Limited availability of renewable electricity, lack of procurement opportunities and prohibitive costs were singled out.

Traditionally fossil fuel-reliant countries, including Australia, China, Russia and Saudi Arabia, also make the report's list of the most challenging clean procurement markets for businesses.

Climate Group and CDP, the organisations behind the RE100 initiative, have warned it is "essential" that governments and businesses work together to tackle the barriers highlighted in the report, arguing that its rapidly growing membership was evidence of strong private sector appetite for clean power.

"The findings from the report demonstrate a clear signal to governments that corporates are investing at scale in renewable electricity, not just in Europe and North America but in the Asia-Pacific region as well," said Sam Kimmins, head of RE100 at the Climate Group. "While there is more that needs to be done, and faster, the year-on-year improvements shown by our members' data are encouraging confirmation that corporate demand for renewables is gaining pace."

The disclosure report reveals that RE100 members are sourcing nearly 45 percent of their electricity needs from renewable sources, up from 41 percent in 2020.

Sixty-one members ... reported they are sourcing all their electricity from renewable sources.

Sixty-one members, meanwhile, reported they are sourcing all their electricity from renewable sources, representing 46 TeraWatt hours of electricity consumption.

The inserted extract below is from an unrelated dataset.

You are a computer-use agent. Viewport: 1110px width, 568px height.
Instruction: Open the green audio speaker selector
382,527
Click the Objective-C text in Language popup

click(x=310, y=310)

Elsewhere, the report highlights corporate appetite for power purchase agreement (PPAs) agreements is growing incrementally, with 28 percent of renewable electricity sourced by members in 2021 being delivered through direct offtake agreements with energy generators, up from 26 percent the year before.

Andrew Glumac, senior manager of renewable energy at CDP, urged more companies to sign up to RE100 in 2022, noting the group would be able to command more influence among policymakers as it grew.

"Our growing membership, especially our increased presence in Asia, creates a stronger voice for RE100 to influence policy and ease the path for organizations transitioning to renewable electricity," he said. "We look forward to another year of growing membership and encourage businesses to join RE100."